= Work to complete =
Would you return all of this data exactly, leaving nothing out?

=====

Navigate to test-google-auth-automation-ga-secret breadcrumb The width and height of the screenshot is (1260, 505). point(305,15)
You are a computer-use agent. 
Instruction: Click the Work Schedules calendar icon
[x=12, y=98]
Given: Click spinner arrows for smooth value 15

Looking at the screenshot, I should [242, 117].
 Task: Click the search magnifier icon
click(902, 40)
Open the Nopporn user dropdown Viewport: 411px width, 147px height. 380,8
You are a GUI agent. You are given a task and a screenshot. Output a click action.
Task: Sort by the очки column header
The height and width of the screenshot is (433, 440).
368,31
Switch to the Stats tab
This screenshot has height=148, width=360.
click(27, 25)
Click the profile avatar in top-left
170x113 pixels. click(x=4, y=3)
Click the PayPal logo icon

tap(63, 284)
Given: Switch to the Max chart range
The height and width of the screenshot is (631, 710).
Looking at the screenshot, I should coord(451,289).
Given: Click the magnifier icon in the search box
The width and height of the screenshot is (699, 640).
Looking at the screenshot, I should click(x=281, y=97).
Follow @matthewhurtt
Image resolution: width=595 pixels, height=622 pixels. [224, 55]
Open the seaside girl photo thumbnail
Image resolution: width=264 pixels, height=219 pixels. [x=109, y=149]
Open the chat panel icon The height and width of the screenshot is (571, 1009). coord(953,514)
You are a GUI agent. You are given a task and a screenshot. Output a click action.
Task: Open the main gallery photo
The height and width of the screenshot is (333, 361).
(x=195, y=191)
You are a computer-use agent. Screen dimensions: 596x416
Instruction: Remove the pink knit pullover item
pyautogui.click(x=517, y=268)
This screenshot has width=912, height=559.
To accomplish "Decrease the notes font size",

=====

= Answer to this exercise =
Navigate to test-google-auth-automation-ga-secret breadcrumb The width and height of the screenshot is (1260, 505). point(305,15)
You are a computer-use agent. 
Instruction: Click the Work Schedules calendar icon
[x=12, y=98]
Given: Click spinner arrows for smooth value 15

Looking at the screenshot, I should [242, 117].
 Task: Click the search magnifier icon
click(902, 40)
Open the Nopporn user dropdown Viewport: 411px width, 147px height. 380,8
You are a GUI agent. You are given a task and a screenshot. Output a click action.
Task: Sort by the очки column header
The height and width of the screenshot is (433, 440).
368,31
Switch to the Stats tab
This screenshot has height=148, width=360.
click(27, 25)
Click the profile avatar in top-left
170x113 pixels. click(x=4, y=3)
Click the PayPal logo icon

tap(63, 284)
Given: Switch to the Max chart range
The height and width of the screenshot is (631, 710).
Looking at the screenshot, I should coord(451,289).
Given: Click the magnifier icon in the search box
The width and height of the screenshot is (699, 640).
Looking at the screenshot, I should click(x=281, y=97).
Follow @matthewhurtt
Image resolution: width=595 pixels, height=622 pixels. [224, 55]
Open the seaside girl photo thumbnail
Image resolution: width=264 pixels, height=219 pixels. [x=109, y=149]
Open the chat panel icon The height and width of the screenshot is (571, 1009). coord(953,514)
You are a GUI agent. You are given a task and a screenshot. Output a click action.
Task: Open the main gallery photo
The height and width of the screenshot is (333, 361).
(x=195, y=191)
You are a computer-use agent. Screen dimensions: 596x416
Instruction: Remove the pink knit pullover item
pyautogui.click(x=517, y=268)
This screenshot has width=912, height=559.
To accomplish "Decrease the notes font size",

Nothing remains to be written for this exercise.